Чама, когда-то людная, умирала — медленно, сопротивляясь, брякаясь, агонизируя, но оставалось ей жить уже не долго. И самолетик сюда летал уже не каждый день, а лишь дважды в неделю, и шедшие вверх и вниз по Шельде пассажирские и экскурсионно-прогулочные теплоходики к черным подгнившим сваям пристани подваливали все реже. Теперь многоцветье иллюминаторов и лихая танцевальная музыка, летящая над рекой с верхней палубы, проплывали мимо серого дряхлеющего поселка. Наверное, в таких вот провинциальных дырах жили ссыльные декабристы, народовольцы и прочие эсэры-эсдэки. Ну, с ними все понятно, нечего было супротив властей переть. Но вот местным-то за что такая напасть?…
— М-да… Жизнь пронеслась мимо, обдав грязью, — прокомментировал пейзаж Болек.
Конечно, вопрос Лелека был сугубо риторическим, потому что Миша еще перед посадкой объяснил, куда мы летим и что мы там будем делать.
Как оказалось, в Рудске он взял билеты вовсе не на Москву, как изначально планировалось, а на первый же рейс, вылетающий на восток — так что могла быть и не Чама, могла быть любая другая богом забытая точка…
То есть, на Москву он тоже билеты взял. Но лишь конспирации ради. Билеты на рейс в столицу он покупал в кассе, перекинувшись парой слов с девчушкой-диспетчером, поулыбавшись ей и вообще всячески постаравшись запомниться. А билеты до Чамы он брал у администратора, смурной дебелой тетки с жестяным перманентом, не отрывавшей покрасневших глаз от экранчика монитора. Оказывается, можно и вот так, вовсе и не в кассе, приобрести билеты на какой угодно рейс, если, конечно, остаются на него свободные места или не выкупленные за сколько-то там минут до вылета брони…
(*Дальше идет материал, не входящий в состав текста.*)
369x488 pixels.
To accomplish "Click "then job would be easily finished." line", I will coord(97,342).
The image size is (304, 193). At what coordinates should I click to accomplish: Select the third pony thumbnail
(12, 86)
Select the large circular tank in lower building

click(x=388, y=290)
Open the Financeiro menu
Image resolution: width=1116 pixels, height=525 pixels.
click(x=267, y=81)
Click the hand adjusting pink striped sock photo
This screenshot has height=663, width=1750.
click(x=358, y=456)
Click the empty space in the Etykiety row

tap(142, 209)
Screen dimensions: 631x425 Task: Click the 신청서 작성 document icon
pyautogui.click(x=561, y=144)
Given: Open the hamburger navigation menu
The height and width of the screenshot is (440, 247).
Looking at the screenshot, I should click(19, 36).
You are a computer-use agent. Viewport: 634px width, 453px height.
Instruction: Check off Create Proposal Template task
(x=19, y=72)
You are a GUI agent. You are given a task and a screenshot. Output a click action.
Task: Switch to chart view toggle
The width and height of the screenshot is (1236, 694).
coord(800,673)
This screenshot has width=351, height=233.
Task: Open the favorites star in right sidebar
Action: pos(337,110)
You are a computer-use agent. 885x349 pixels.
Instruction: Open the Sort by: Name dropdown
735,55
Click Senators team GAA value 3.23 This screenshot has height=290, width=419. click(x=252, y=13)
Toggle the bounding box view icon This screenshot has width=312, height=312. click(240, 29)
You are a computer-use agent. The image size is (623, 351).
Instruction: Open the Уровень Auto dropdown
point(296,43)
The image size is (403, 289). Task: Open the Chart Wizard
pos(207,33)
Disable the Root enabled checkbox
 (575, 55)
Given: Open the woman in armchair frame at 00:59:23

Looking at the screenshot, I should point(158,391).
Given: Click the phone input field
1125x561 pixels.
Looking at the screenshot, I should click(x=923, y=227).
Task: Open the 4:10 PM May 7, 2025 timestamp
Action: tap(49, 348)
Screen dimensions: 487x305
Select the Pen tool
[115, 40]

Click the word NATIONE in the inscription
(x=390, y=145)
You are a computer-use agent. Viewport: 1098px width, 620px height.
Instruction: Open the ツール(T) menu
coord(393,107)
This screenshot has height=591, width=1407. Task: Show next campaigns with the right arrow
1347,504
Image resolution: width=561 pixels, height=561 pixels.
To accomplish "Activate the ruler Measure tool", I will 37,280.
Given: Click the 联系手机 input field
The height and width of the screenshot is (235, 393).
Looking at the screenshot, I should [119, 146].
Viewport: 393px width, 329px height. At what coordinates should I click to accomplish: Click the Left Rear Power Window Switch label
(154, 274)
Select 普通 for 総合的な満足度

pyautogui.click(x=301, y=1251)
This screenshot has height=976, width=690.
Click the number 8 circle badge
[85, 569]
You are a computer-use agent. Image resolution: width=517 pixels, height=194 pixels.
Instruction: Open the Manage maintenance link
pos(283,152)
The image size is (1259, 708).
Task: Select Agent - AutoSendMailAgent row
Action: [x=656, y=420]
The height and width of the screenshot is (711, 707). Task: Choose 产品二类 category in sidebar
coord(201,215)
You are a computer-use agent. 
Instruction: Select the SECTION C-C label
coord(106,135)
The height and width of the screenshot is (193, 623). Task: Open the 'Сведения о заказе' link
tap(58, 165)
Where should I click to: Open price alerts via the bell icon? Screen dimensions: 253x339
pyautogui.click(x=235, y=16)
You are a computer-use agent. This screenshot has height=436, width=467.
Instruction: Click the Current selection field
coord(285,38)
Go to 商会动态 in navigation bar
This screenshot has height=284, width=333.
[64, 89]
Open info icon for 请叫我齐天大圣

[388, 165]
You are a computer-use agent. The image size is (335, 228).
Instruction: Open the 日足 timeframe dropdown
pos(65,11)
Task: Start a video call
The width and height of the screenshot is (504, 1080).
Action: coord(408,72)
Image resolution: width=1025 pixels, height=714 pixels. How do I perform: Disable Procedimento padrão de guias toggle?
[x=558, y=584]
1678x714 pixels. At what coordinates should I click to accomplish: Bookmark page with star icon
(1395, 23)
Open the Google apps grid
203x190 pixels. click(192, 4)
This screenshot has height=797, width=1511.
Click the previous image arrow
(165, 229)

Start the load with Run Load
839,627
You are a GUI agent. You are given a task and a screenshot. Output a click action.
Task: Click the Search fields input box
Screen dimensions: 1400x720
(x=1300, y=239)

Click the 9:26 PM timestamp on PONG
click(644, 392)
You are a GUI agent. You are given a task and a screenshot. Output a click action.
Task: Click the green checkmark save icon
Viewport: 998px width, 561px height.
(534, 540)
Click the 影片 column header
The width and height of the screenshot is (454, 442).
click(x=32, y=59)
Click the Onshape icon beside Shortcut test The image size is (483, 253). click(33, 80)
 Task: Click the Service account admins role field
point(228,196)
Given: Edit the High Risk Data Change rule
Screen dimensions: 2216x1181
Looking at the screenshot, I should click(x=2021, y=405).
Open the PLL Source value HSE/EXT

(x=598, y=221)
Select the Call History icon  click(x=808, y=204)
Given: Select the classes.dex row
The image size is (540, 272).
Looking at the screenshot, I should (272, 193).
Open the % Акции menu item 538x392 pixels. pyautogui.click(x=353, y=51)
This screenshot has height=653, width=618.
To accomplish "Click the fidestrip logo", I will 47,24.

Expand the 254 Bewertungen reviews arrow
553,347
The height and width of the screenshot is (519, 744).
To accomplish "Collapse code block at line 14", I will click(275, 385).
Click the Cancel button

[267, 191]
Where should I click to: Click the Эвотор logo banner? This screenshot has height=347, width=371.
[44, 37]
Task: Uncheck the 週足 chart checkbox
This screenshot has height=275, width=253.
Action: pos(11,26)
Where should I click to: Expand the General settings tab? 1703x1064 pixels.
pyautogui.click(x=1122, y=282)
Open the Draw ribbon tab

А в Чаму — какие брони? Смешно даже… Это оттуда, из Чамы, самолетик бывает всегда забит под завязку, поскольку дезертирует народ на «Большую землю», как грызуны от лесного пожара, таща с собой мебель, орущих младенцев и вторящих младенцам разномастных домашних животных.
В общем, в салоне мы были почти одни. Сидел только безотрывно глядящий в крошечный иллюминатор пожилой интеллигентного вида мужчина с седой эспаньолкой и старорежимной тростью, одетый в необмятый сатиновый ватник, смотревшийся на нем скорее как смокинг. Да еще спали, разбросав по узкому проходу ноги в грязноватых сбитых сапогах, трое работяг в тельняшках и толстых брезентовых робах.